▶
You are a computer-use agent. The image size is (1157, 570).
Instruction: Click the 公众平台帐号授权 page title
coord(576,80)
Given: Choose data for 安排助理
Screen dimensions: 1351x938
◀
▶
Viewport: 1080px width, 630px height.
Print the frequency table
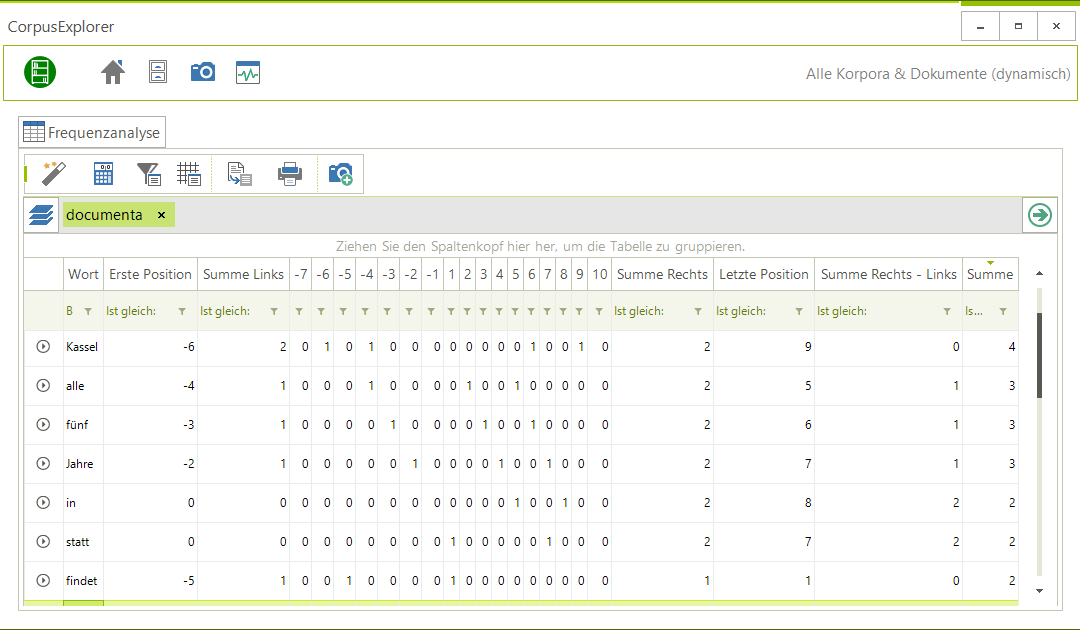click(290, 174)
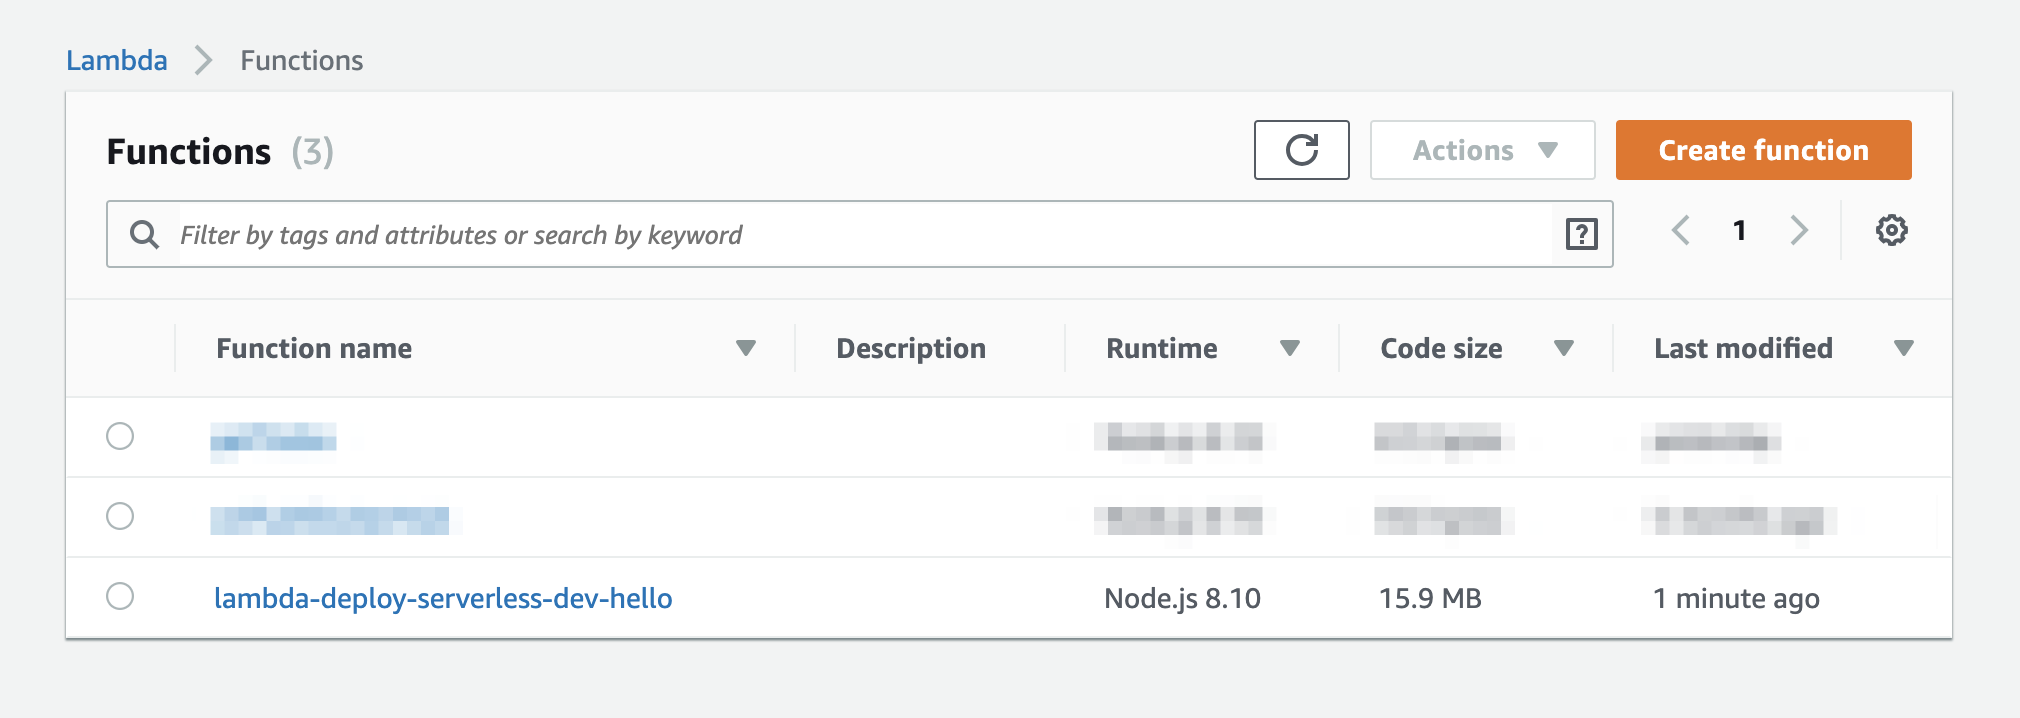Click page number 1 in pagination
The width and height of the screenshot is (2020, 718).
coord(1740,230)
◀
▶
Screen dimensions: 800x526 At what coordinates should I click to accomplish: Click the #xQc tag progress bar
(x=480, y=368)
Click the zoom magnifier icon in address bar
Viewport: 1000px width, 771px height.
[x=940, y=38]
◀
### [What is expected]
In the listing above, locate the line containing "You are a computer-use" and the line containing "Screen dimensions: 1351x938", then transcribe both and every line between them verbatim.

### [Your response]
You are a computer-use agent. The image size is (1157, 570).
Instruction: Click the 公众平台帐号授权 page title
coord(576,80)
Given: Choose data for 安排助理
Screen dimensions: 1351x938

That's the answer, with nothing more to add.